YOUR INSTRUCTIONS: In the page excerpt on The Biggest Heroes, who handled the cinematography?

PAGE EXCERPT:
—————

- De største helte
- Directed by: Thomas Vinterberg
- Written by: Bo Hr. Hansen [da]; Thomas Vinterberg;
- Produced by: Birgitte Hald [da]; Peter Aalbæk Jensen;
- Starring: Thomas Bo Larsen; Ulrich Thomsen as Peter; Mia Maria Back [af; da]; Bjarne Henriksen; Paprika Steen; Trine Dyrholm; Hella Joof;
- Cinematography: Anthony Dod Mantle
- Edited by: Jesper W. Nielsen; Valdís Óskarsdóttir;
- Music by: Nikolaj Egelund
- Production company: Nimbus Film
- Distributed by: Scanbox Entertainment
- Release date: 8 November 1996;
- Running time: 90 min
- Country: Denmark
- Language: Danish

= The Biggest Heroes =

1996 Danish comedy film

The Biggest Heroes (De største helte) is a 1996 Danish comedy road film directed by Thomas Vinterberg. It was Vinterberg's debut feature film.

—————

STORED DATA:

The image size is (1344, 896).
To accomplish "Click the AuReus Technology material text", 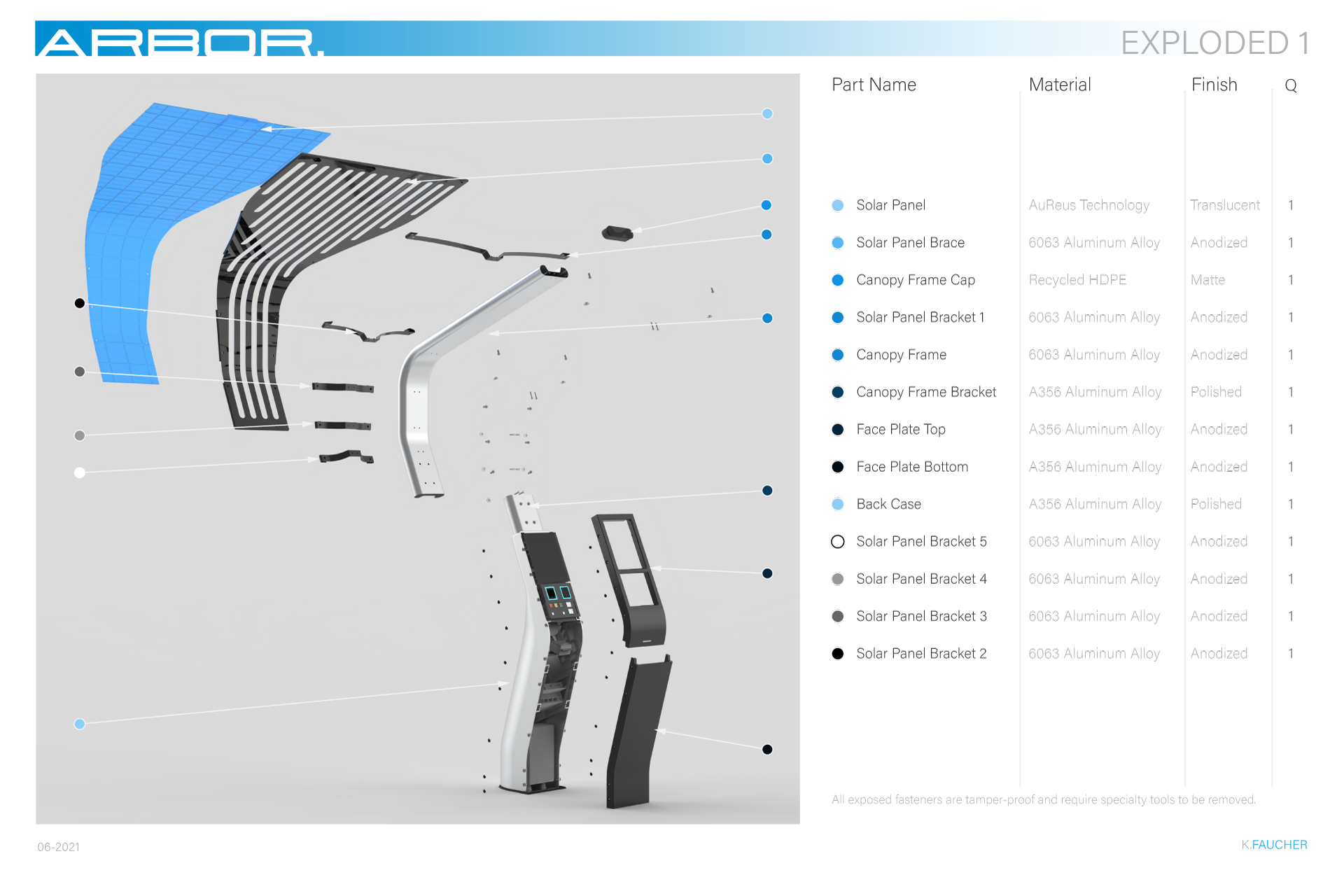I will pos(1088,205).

—————

RESULT BELOW: Anthony Dod Mantle